There will come a day in the future where I will go, in disguise to the town square, then I will give the citizens there a code word. I will tell them to spread the code word to everyone else.
Then after some random amount of time passes, I will call forth all the citizens to my castle. I will then ask them if they have heard the code word. If they answer yes, and then give me the correct code word, I will give them everything they desire, if, however they answer wrong, I will torture them forever in my dungeon.
However there is another caveat to this law. If, in the unfortunate case, a citizen has not been able code word yet, they will be told the code word on the way into the castle. If they are able to recite it when they get to me, then they will be granted the same reward as those who remembered it.
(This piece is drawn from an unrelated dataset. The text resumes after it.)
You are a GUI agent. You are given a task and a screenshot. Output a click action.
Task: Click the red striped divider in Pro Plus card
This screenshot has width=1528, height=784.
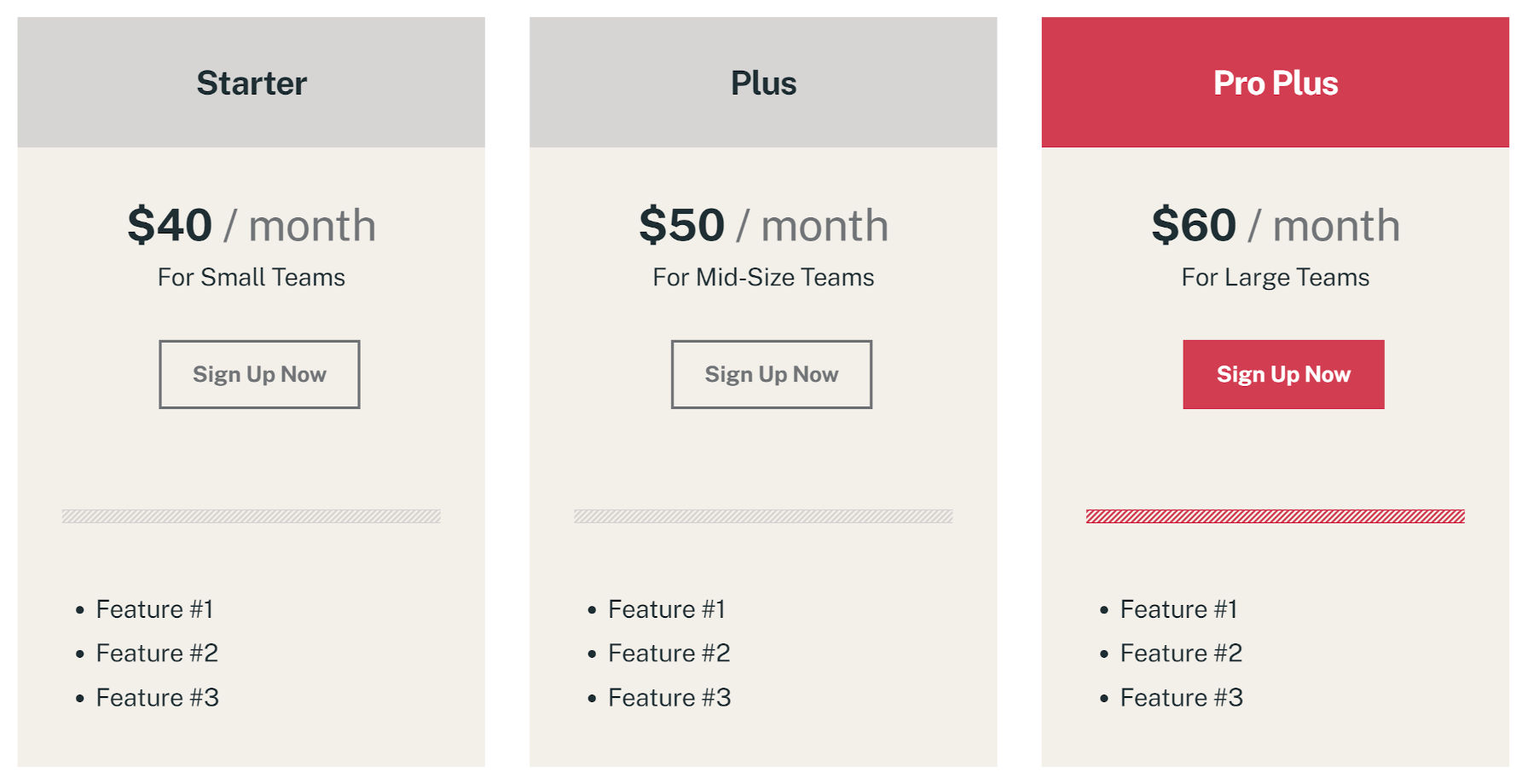click(1276, 516)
Now would this law be just, by your standards ? Given this scenario wouldn't it be better to not try to tell people the code word, in case you accidentally tell them wrong.
Getting back to the Christian salvation model, as was already brought up, is it fair, that a good and moral person who lives a prefect Christian lifestyle, but does not believe in God due to the lack of evidence, goes to hell, but a serial killer who finds religion in Jail and converts, goes to heaven.
How is that a just system.
It seems to me that every example presented in this thread on the "God is unjust" side paint humanity as a good, well-intentioned, harmless, totally oblivious cadre of people going about their daily lives when a capricious and meddling God fellow swoops in and blindsides them with heinous punishment.
This is an important point. If we truly are good, well-intentioned, harmless, oblivious creatures then you would be correct in asserting that our punishment is unjust. But this is where a Christianity diverges from the "I'm ok, you're ok" philosophies of the day. None of us is "ok." Christians see the world in a state of rebellion against its creator. All live for their own pleasure, their own desires, and all have usurped the rightful King of our lives and placed ourselves on the throne. When Christians make the arrogant sounding claim that people who do not believe are those who do not want to believe it is centered around this idea - that people think they have a right to live their own lives and to live them as they see fit. Most misunderstanding between the two sides can be traced to there. The only people who will be allowed, and really will have any interest, in living eternally with the rightful King will be the ones who acknowledge His the rightful rule and step down from the throne. People seeking to remain king of their lives AND seek eternal happiness do not know what they ask. There is none to be found there.
So I can't really take seriously any analogy where the populous is painted as a group of innocent bystanders when the Christian world view is that we are a pack of rebels who must lay down our arms before we are to be shown mercy.